Diabetic ketoacidosis (DKA) is defined as the presence of a metabolic acidosis (venous bicarbonate less than 15 mmol/L or pH less than 7.3) and significant ketosis (plasma beta hydroxybutyrate greater than 3 mmol/L or ketonuria greater than 2+ on standard urinalysis sticks) in the presence of a random plasma glucose greater than 11 mmol/L or known diabetes. The latter criterion is important as the entity of normoglycaemic DKA is well recognised and is a diagnostic pitfall for the unwary, especially in pregnancy.

General examination

A thorough general and systemic examination is an essential part of the assessment of the patient with any diabetic emergency. 

Is the patient shocked?

A systolic blood pressure less than 100 mm Hg (less than 90 mm Hg in a previously young fit healthy adult) with tachycardia, cold peripheries and poor urine output is a marker of severity and should prompt urgent fluid resuscitation.

The usual cause of shock in DKA is severe fluid depletion secondary to osmotic diuresis and vomiting leading to intravascular volume depletion.

However, alternative explanations should be considered including septic shock and cardiogenic shock in severe acidosis.

Is the patient conscious?

The obtunded/unconscious patient is a marker of severity and while mental obtundation is usually related to the severity of the metabolic derangement, consideration should still be given to alternative explanations such as CNS infection, intra-cranial catastrophe or toxin ingestion. 

Is the patient febrile?

Infection is a common precipitant of DKA and potential signs of infection should be sought.

Are there any chest signs?

Infection is a common precipitant of DKA and potential signs of infection should be sought.

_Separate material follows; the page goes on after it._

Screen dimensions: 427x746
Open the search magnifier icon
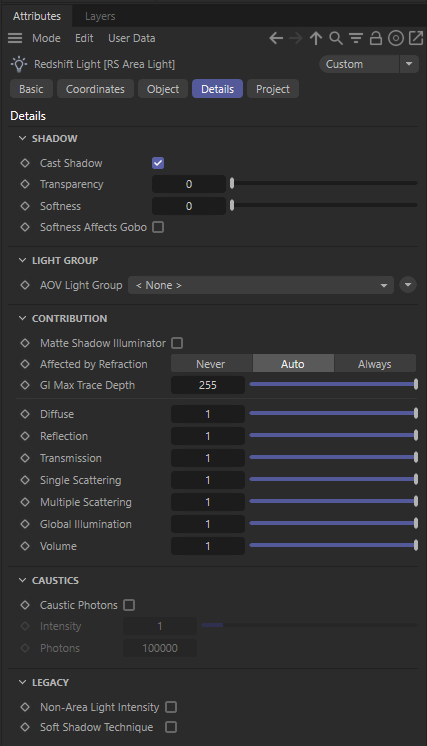pos(336,38)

A thorough abdominal examination is important to seek signs of a 'surgical' abdomen that may be the precipitant for DKA.

Note should also be made of areas of lipohypertrophy at injection sites during abdominal examination.

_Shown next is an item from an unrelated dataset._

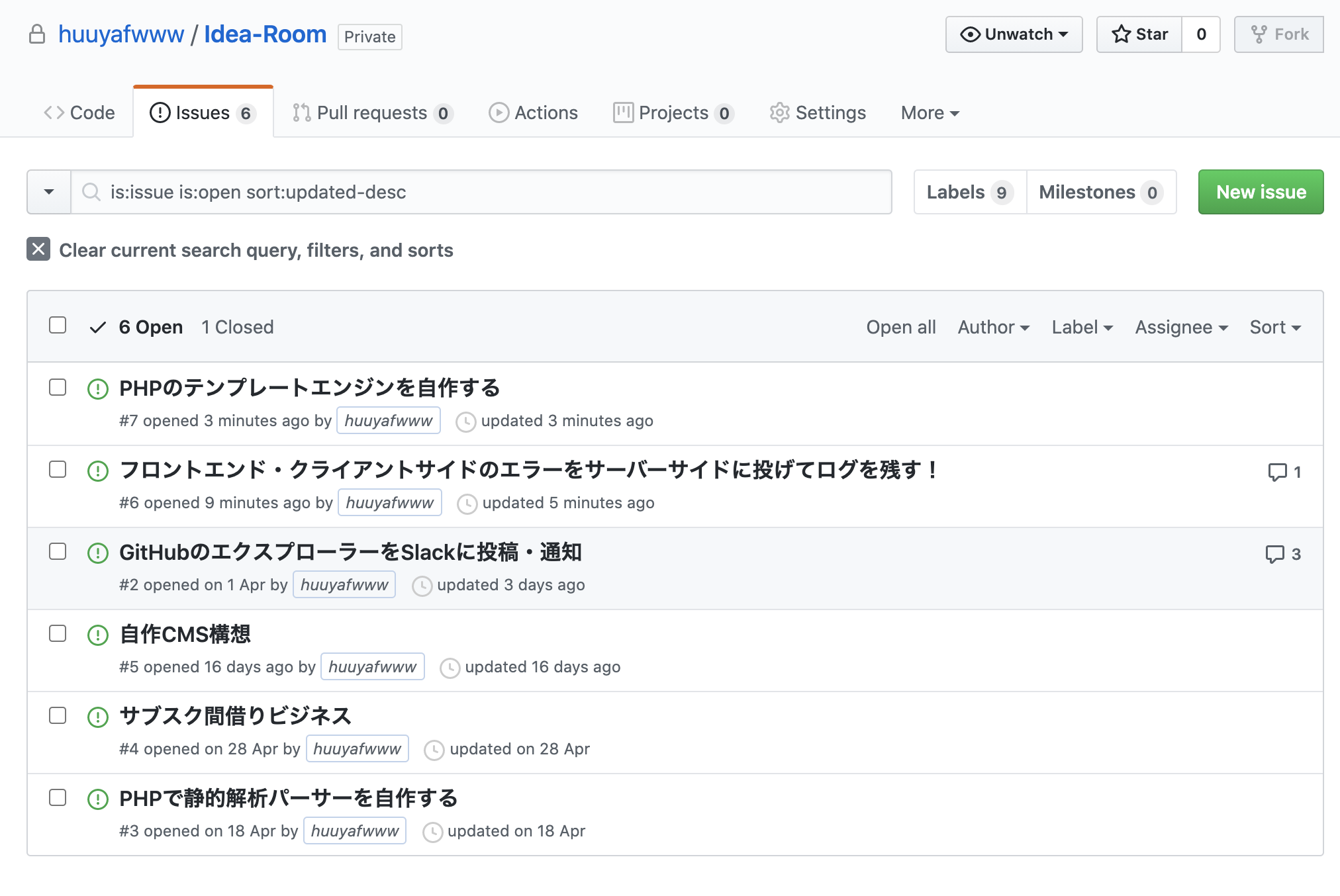Open the Assignee filter dropdown
The image size is (1340, 896).
[x=1181, y=327]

However, a painful abdomen with some tenderness on palpation (and often a raised amylase as well) is actually a common finding in DKA and will normally resolve as the DKA is treated, only true rigidity and guarding with absolute absence of bowel sounds should prompt surgical referral in the newly presenting DKA.

Ketotic foetor

This is not a consistent sign in DKA as not all people are able to smell ketones.

Urinalysis or blood ketone measurement are more reliable ways of detecting their presence.